The Financial Supervisory Authority (Fjármálaeftirlitið (FME)) was the single supervisory authority for the financial sector in Iceland from 1999 to end-2019. Companies regulated by the authority included commercial banks, savings banks, insurance companies, insurance brokers, credit institutions (investment banks and credit card companies), securities firms, securities brokers, mutual funds and pension funds management companies and other entities authorized to receive deposits. Its first CEO was Pall Gunnar Palsson, who directed from 1999 to 2005.

On , the FME was merged into the Central Bank of Iceland.

==History==
The FME was established in 1999, under the authority of two acts of legislation, act number 87/1998 on the Official Supervision of Financial Operations and act number 99/1999 on the Payment of Cost Due to the Official Supervision of Financial Activities.

===FME and the Icelandic financial crisis 2008===
During the 2008–2012 Icelandic financial crisis Jónas Fr Jónsson was the CEO of the FME, both he and the FME were heavily criticized for missing the warning signs and inaction leading up to and during the crisis. The FME played an important role during the crises in late 2008 when the main three Icelandic banks failed:

On October 6, 2008 it was announced that the FME would be given significant additional powers over Icelandic financial institutions by the Icelandic government. Included the power to take over the running of Icelandic banks without actually nationalising them. Immediately the following morning it intervened in the operations of Landsbanki and Glitnir, taking over their operations within Iceland.

On 9 October, Kaupthing was placed into receivership by the FME, following the resignation of the entire board of directors.

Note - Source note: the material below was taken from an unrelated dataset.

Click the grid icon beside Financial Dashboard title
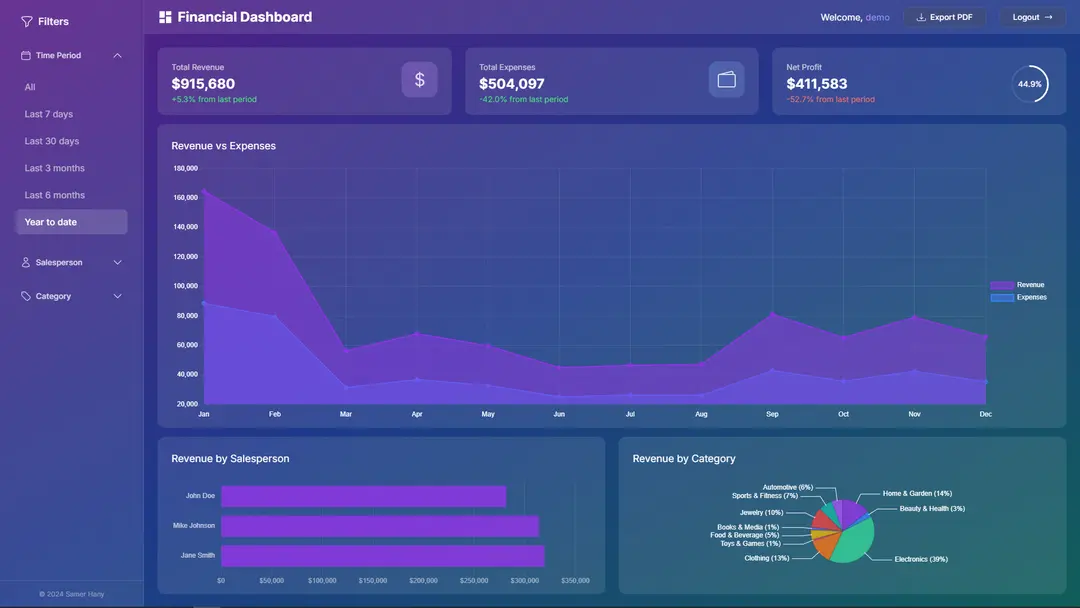Image resolution: width=1080 pixels, height=608 pixels. [163, 16]
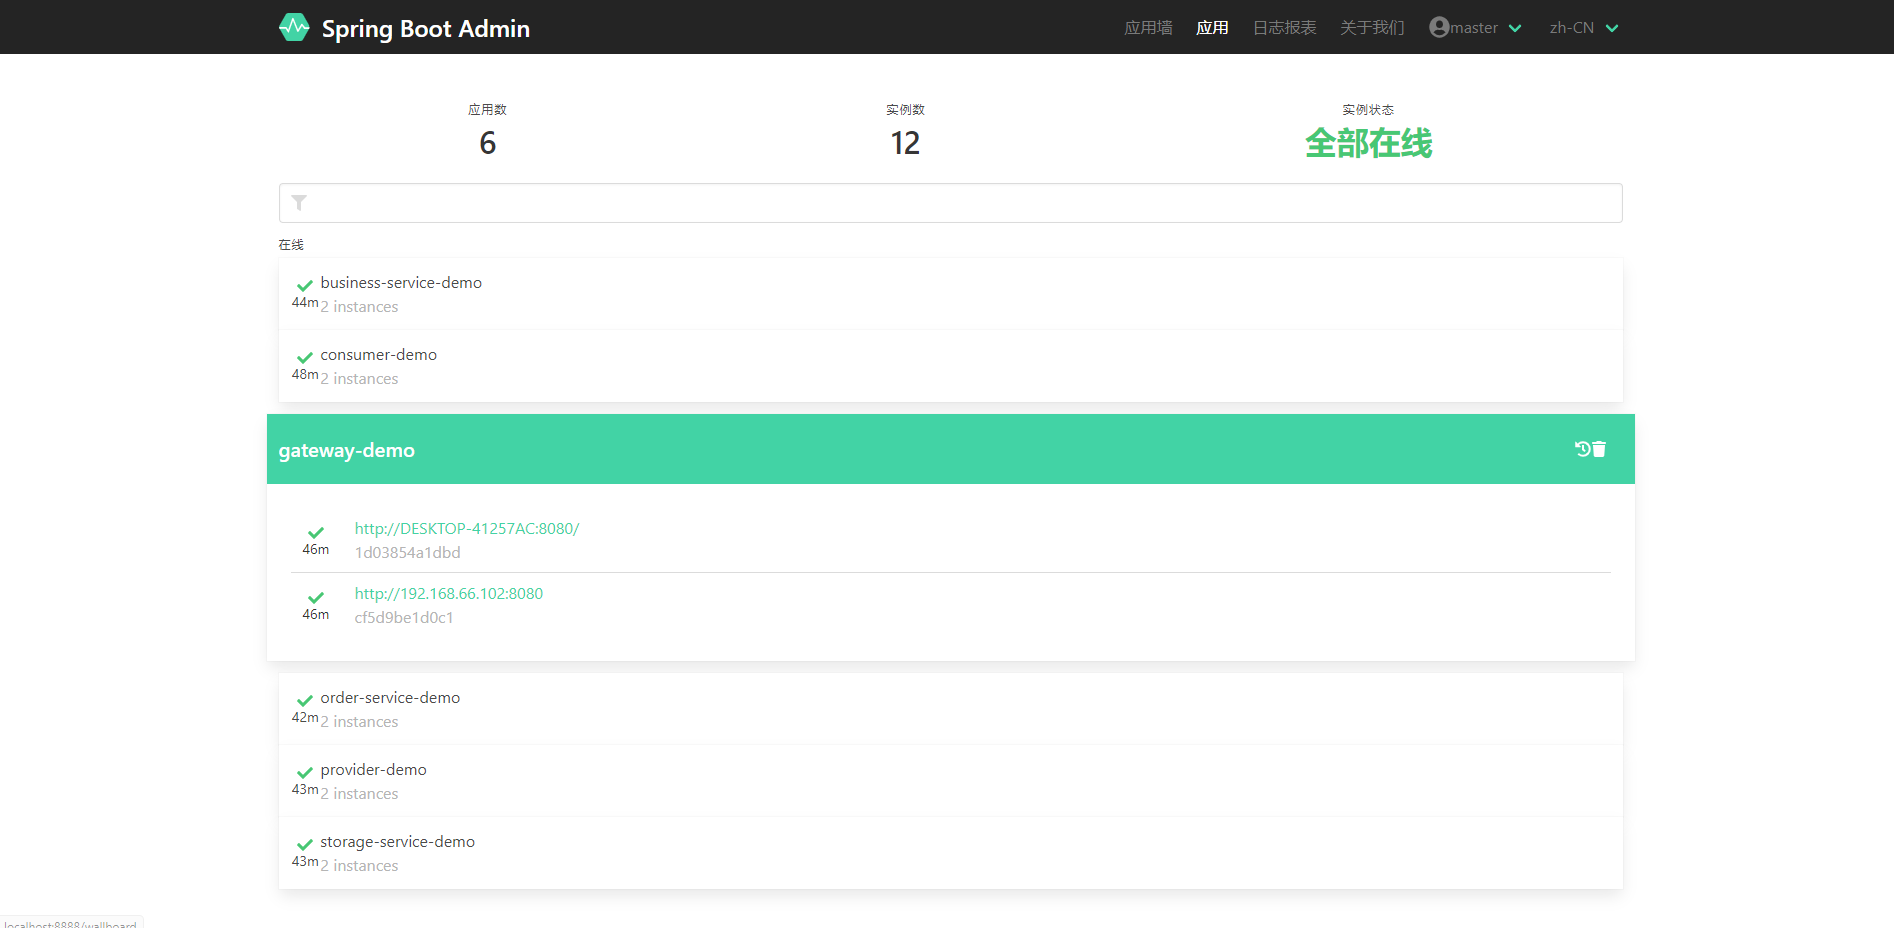Collapse the gateway-demo application header

(x=900, y=450)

The bank said that it was in technical default on its loan agreements after its UK subsidiary had been placed into administration.

On 25 January 2009, Björgvin G. Sigurðsson, Iceland's Commerce Minister, resigned citing the pressures of the nation's economic collapse, as the country's political leaders failed to agree on how to lead country out of its financial crisis. One of his last acts as minister was to dismiss Jónas Fr Jónsson the director of the Financial Supervisory Authority (FSA). He was subsequently replaced by Deputy CEO Ragnar Haflidason.